**What the task requires**
From first line to last, give the material again unchanged.

**Data for review**
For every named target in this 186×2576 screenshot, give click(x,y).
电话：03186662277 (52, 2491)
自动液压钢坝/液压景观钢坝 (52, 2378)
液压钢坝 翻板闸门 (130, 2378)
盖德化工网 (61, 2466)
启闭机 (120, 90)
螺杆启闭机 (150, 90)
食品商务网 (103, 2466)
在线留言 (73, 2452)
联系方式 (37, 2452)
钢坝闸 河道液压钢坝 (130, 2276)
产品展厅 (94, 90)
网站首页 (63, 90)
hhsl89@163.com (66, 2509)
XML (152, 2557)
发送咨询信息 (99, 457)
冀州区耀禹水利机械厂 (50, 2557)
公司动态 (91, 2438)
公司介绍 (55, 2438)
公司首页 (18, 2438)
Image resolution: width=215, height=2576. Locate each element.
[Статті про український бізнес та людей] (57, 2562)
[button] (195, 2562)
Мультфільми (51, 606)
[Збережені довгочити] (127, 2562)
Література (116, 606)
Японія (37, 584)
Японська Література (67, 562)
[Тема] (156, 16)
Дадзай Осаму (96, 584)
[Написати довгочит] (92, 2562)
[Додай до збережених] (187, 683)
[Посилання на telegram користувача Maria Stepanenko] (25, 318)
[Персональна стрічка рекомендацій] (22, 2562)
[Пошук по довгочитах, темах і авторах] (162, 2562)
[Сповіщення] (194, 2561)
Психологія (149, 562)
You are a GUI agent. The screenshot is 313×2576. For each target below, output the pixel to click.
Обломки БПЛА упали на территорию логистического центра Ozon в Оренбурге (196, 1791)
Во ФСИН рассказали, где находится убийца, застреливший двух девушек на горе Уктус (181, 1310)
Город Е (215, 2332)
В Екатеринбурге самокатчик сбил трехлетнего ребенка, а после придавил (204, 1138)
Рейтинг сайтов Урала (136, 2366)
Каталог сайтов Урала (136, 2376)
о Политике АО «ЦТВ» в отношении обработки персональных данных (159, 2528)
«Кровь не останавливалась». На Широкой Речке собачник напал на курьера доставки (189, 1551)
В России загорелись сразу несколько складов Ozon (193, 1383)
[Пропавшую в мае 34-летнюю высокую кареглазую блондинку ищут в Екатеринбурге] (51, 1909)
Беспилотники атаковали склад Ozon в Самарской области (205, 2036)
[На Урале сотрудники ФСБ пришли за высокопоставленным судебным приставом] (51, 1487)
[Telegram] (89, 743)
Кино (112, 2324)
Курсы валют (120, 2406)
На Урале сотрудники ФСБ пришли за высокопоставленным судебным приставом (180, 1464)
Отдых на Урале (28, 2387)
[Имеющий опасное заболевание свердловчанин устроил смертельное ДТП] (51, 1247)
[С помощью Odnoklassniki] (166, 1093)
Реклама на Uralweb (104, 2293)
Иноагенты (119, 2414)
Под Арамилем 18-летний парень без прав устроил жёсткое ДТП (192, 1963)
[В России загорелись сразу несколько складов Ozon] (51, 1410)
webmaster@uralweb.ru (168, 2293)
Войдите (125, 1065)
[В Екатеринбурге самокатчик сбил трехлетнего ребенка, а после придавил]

**Result of this task**
For every named target in this 186×2576 screenshot, give click(x,y).
电话：03186662277 (52, 2491)
自动液压钢坝/液压景观钢坝 (52, 2378)
液压钢坝 翻板闸门 (130, 2378)
盖德化工网 (61, 2466)
启闭机 (120, 90)
螺杆启闭机 (150, 90)
食品商务网 (103, 2466)
在线留言 (73, 2452)
联系方式 (37, 2452)
钢坝闸 河道液压钢坝 (130, 2276)
产品展厅 (94, 90)
网站首页 (63, 90)
hhsl89@163.com (66, 2509)
XML (152, 2557)
发送咨询信息 (99, 457)
冀州区耀禹水利机械厂 (50, 2557)
公司动态 (91, 2438)
公司介绍 (55, 2438)
公司首页 (18, 2438)
Image resolution: width=215, height=2576. Locate each element.
[Статті про український бізнес та людей] (57, 2562)
[button] (195, 2562)
Мультфільми (51, 606)
[Збережені довгочити] (127, 2562)
Література (116, 606)
Японія (37, 584)
Японська Література (67, 562)
[Тема] (156, 16)
Дадзай Осаму (96, 584)
[Написати довгочит] (92, 2562)
[Додай до збережених] (187, 683)
[Посилання на telegram користувача Maria Stepanenko] (25, 318)
[Персональна стрічка рекомендацій] (22, 2562)
[Пошук по довгочитах, темах і авторах] (162, 2562)
[Сповіщення] (194, 2561)
Психологія (149, 562)
You are a GUI agent. The screenshot is 313×2576. For each target below, output the pixel to click.
Обломки БПЛА упали на территорию логистического центра Ozon в Оренбурге (196, 1791)
Во ФСИН рассказали, где находится убийца, застреливший двух девушек на горе Уктус (181, 1310)
Город Е (215, 2332)
В Екатеринбурге самокатчик сбил трехлетнего ребенка, а после придавил (204, 1138)
Рейтинг сайтов Урала (136, 2366)
Каталог сайтов Урала (136, 2376)
о Политике АО «ЦТВ» в отношении обработки персональных данных (159, 2528)
«Кровь не останавливалась». На Широкой Речке собачник напал на курьера доставки (189, 1551)
В России загорелись сразу несколько складов Ozon (193, 1383)
[Пропавшую в мае 34-летнюю высокую кареглазую блондинку ищут в Екатеринбурге] (51, 1909)
Беспилотники атаковали склад Ozon в Самарской области (205, 2036)
[На Урале сотрудники ФСБ пришли за высокопоставленным судебным приставом] (51, 1487)
[Telegram] (89, 743)
Кино (112, 2324)
Курсы валют (120, 2406)
На Урале сотрудники ФСБ пришли за высокопоставленным судебным приставом (180, 1464)
Отдых на Урале (28, 2387)
[Имеющий опасное заболевание свердловчанин устроил смертельное ДТП] (51, 1247)
[С помощью Odnoklassniki] (166, 1093)
Реклама на Uralweb (104, 2293)
Иноагенты (119, 2414)
Под Арамилем 18-летний парень без прав устроил жёсткое ДТП (192, 1963)
[В России загорелись сразу несколько складов Ozon] (51, 1410)
webmaster@uralweb.ru (168, 2293)
Войдите (125, 1065)
[В Екатеринбурге самокатчик сбил трехлетнего ребенка, а после придавил]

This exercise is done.